Combat is much improved over the lacklustre system in Uncharted 3: Drake’s Deception. It, like the storytelling, is also seamless. There’s nothing convoluted about it other than a bit of wiggling out in case you get caught in an arm lock. Gun handling is better off too, but you would rather prefer to dabble with the stealth elements that are a new feature. The environment is now your ally and tall grass or smartly positioned cover can be used to sneak up on your enemies, many times these men overcrowd a scenario, thus the stealth element should wisely be used. Stealth isn’t completely polished, however, being rather inconsistent. Unless you manage to completely escape the sights of your enemies somewhere far off you’re not likely to fall back into stealth once you’ve been exposed. It is the one feature that is not seamless.
Borrowing from the equally amazing gameplay of The Last of Us, Uncharted 4 aims to hit home emotionally as well. There are numerous notes scattered around Libertalia and other locations where the doomed voyagers’ stories can be read, these paint a vivid picture of the greed that surrounded the treasure and forms part of a subplot of the mystery behind the disappearance of the city. A few levels are dedicated to casually walking around and explore the more human elements, focusing on the backstory of Nathan and Sam as well as their thinking processes. Some memorabilia are left out from the previous games that Nathan muses upon.
Puzzles are expansive but simpler. An improvement from the previous instalment where they felt more of a chore, these puzzles aren’t the best in the series, however, but they get the job done. AI involvement is improved and you’re not left completely in the dark.
There’s no need to point out just how amazing the graphics are, you can see them for yourself. The characters are deliciously well detailed, one can hardly ever make out if their playing the game or watching a cutscene. Nate, Elena, and Sully don’t resemble much of how they used to look in the previous games. That’s how much of a leap graphics have taken. The motion captures perfectly display the emotions felt by the characters, each expression conveys what they feel. It’s a truly remarkable achievement how well the graphics are in tandem throughout the game.
Environments are eye popping, which is referenced many times in the game itself, usually when you’ll be thinking that for yourself. The player is likely to abuse the share feature around these points. Libertalia is a lush haven of ruins, the aging of the place is apparent as evidenced by the vegetation and the extreme chirping of birds and crickets.
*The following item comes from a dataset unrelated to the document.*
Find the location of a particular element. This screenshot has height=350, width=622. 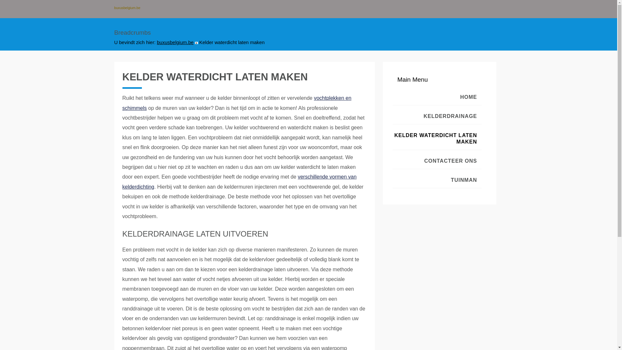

It is a wonder to experience especially when earphones are donned. Underwater missions compress the sound, giving a semblance of being in the sea, appropriately making you feel rather without oxygen supply, although these sequences aren’t the most fun part.
Uncharted 4: A Thief’s End is a complete game, delivering on everything you can hope for. A few minor flaws are present such as mission length, but these hardly ones to mull over. It is a deserving send off to a legendary series, offering all you can hope for and, most importantly, closure. Its story might be at an end, but its legacy is ensured to live on for years to come.